Teacher-student training is straight-forward to implement. First you have to train the teacher, using standard objectives, then use teacher's predictions to build a target distribution while training the student. The student phase looks like this:

inputs, labels = ...
model = ...
teacher = ...
alpha = 0.5

with T.no_grad():
    soft_target = T.nn.functional.softmax(teacher(inputs))
    hard_target = T.arange(soft_target.shape[-1]) == labels[..., np.newaxis]
    target = alpha * soft_target + (1 - alpha) * hard_target

outputs = model(inputs)
logprobs = T.nn.functional.log_softmax(outputs)

loss = T.nn.functional.kl_div(logprobs, target, reduction='batchmean')
print(float(loss))
loss.backward()

It's best not to keep training the teacher by accident - in PyTorch this means wrapping the teacher's prediction in T.no_grad(). Notice we're using KL divergence as a loss function - the PyTorch API encourages you to do this, but it will produce the same gradients as cross entropy.

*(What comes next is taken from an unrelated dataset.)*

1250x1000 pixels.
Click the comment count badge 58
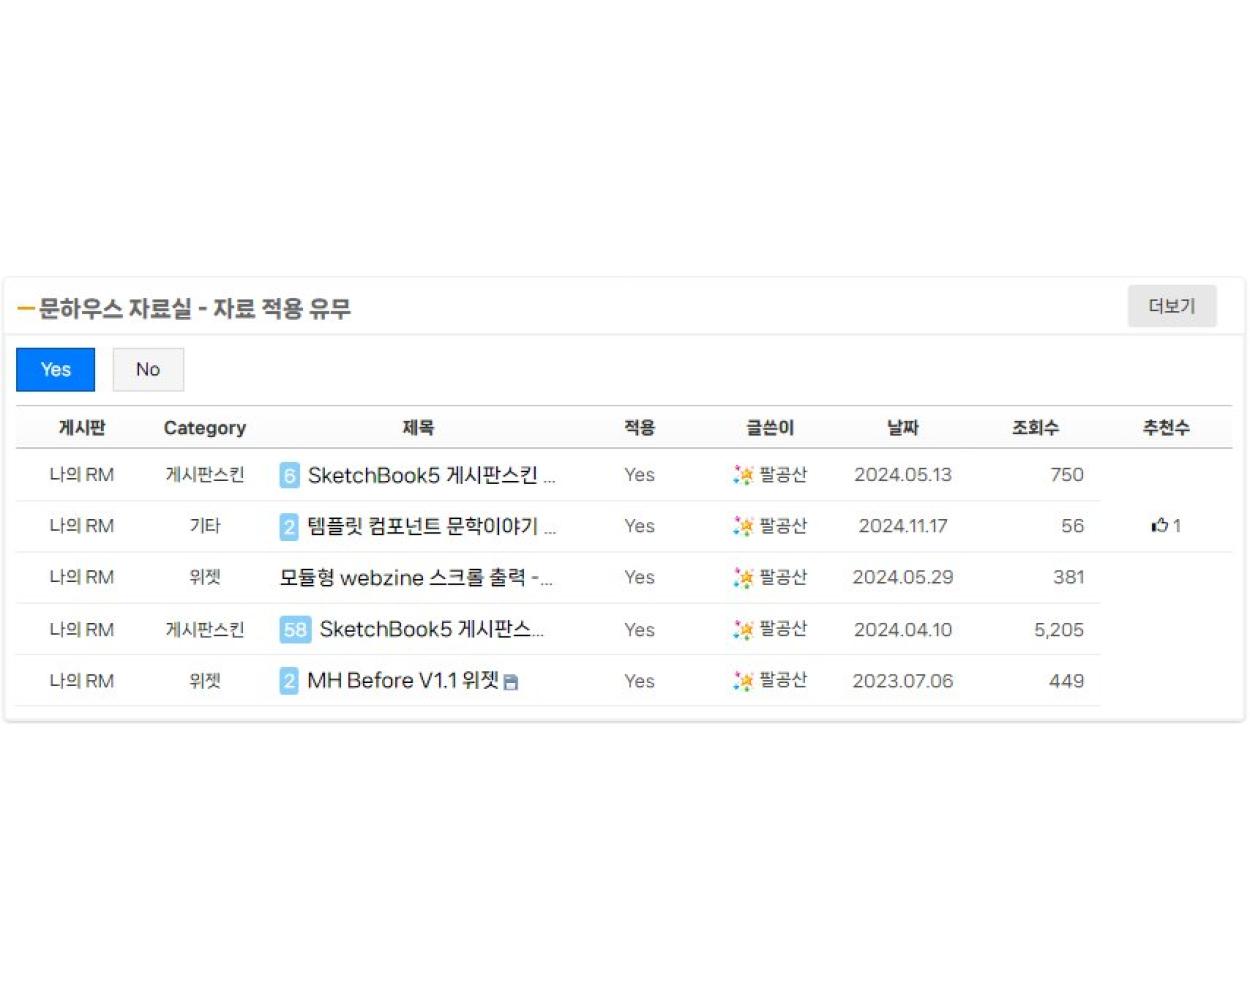point(295,629)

Note: an alternative (equivalent) implementation would be to use T.nn.functional.kl_div for soft_target, T.nn.functional.cross_entropy for hard_target, and mix the losses rather than the distributions.

What does it do?

We'll skim over some of the fine details here, when they're common to plain (one-hot) softmax cross entropy - see this description for more on that.

Our student produces scores. These are normalised using log-softmax for computing the loss, or softmax to get the prediction distribution:

bar chart of probabilities, with the largest spike on "horse"

Evidently the model is very confident, maybe overconfident, that this image is a horse.

We've already seen how the target distribution is constructed by mixing hard and soft targets. To recap:

bar chart of probabilities, with a large spike for "horse" but small values for "cat", etc.

Running equation \eqref{eqn:loss} to compare predicted and target distributions, we get the cross entropy loss 1.89 (or a KL divergence loss 0.946).

The backward pass

The backward pass is really the important bit, after all, so let's look at that... The gradient with respect to scores is surprisingly simple:

$$\frac{dL}{dx_i} = p_i - t_i$$

Where $x_i$ is the score, $p_i$ is the predicted probability (computed from $x_i$) and $t_i$ is the target probability, for class $i$.

In our example, the gradient w.r.t. scores looks like this:

bar chart of gradients for airplane, automobile, horse etc. with "horse" strongly positive, cat strongly negative

We might be surprised by a strong positive gradient for "horse". This means that the loss is trying to push down the "horse" prediction, even though this is actually the correct label from the dataset. It's the teacher's fault - the teacher thinks the student is overconfident and should be sharing out some probability to other classes, especially "cat", "dog" and "truck".

A couple of observations. First, there is always the same positive and negative gradient mass (as both $p$ and $t$ are probability distributions which sum to 1). Unlike one-hot softmax cross entropy, however, there can be multiple positive and negative gradients. Second, the gradient magnitude depends on the absolute difference between $p$ and $t$, which makes intuitive sense.

Wrap up

That's teacher-student training, most commonly applied as knowledge distillation. It can be motivated as a less "spiky" objective than one-hot softmax cross entropy. We saw what kinds of gradients to expect, that even the correct class can receive a positive loss gradient, and the gradient is zero when the student agrees with the mixed target.

The most common scenario for teacher-student is optimising for inference/predictions, where we want maximum prediction quality for minimum prediction runtime. To achieve this we're willing to spend extra training time on a large teacher and then use the teacher-student objective to train a better compact student model than we could have done from scratch.